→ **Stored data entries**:
--- --- ---

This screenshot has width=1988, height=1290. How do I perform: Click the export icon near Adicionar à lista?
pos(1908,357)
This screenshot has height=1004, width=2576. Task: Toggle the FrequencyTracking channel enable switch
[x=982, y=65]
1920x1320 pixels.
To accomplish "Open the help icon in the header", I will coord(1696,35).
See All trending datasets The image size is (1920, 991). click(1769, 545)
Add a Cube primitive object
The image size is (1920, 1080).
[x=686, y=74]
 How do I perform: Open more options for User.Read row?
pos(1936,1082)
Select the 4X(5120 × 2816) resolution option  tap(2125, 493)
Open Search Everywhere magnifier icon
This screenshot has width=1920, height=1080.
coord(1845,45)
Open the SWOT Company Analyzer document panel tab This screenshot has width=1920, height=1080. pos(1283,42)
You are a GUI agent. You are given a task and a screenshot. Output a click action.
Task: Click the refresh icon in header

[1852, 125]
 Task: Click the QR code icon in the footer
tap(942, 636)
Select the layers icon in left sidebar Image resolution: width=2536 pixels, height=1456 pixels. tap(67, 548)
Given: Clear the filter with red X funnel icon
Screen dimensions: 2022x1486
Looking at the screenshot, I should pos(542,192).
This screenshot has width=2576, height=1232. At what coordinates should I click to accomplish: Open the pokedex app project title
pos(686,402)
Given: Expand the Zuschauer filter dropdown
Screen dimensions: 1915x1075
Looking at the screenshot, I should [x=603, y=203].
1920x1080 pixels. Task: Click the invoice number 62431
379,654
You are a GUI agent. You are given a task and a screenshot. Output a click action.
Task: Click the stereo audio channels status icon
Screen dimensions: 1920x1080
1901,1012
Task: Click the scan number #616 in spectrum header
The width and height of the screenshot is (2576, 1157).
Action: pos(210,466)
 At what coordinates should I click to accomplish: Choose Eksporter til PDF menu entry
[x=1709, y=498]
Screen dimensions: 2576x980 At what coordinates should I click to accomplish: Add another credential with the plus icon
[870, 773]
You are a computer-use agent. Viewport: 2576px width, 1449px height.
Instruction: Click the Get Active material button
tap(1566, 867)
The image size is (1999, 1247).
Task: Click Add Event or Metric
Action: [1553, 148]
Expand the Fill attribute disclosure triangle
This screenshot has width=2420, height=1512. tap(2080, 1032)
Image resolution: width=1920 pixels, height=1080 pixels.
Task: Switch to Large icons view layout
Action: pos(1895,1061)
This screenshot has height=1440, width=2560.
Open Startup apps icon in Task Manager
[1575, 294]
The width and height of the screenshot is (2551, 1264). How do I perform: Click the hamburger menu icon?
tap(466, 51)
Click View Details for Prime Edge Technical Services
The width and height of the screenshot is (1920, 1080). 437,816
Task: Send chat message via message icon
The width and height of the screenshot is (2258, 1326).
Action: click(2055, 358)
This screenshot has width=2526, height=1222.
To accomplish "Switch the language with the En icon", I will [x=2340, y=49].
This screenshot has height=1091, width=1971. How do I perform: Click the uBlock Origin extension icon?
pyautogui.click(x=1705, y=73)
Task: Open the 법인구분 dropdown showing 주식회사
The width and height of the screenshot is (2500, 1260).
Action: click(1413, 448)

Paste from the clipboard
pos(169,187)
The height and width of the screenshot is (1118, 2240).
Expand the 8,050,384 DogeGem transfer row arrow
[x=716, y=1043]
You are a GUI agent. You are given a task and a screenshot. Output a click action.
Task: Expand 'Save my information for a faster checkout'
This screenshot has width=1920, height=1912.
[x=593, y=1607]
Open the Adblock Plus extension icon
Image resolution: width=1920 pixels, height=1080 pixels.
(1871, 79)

--- --- ---

→ **Problem details**: For each line above that contains "filter", make a copy.

→ **Response to this exercise**:
Given: Clear the filter with red X funnel icon
Given: Expand the Zuschauer filter dropdown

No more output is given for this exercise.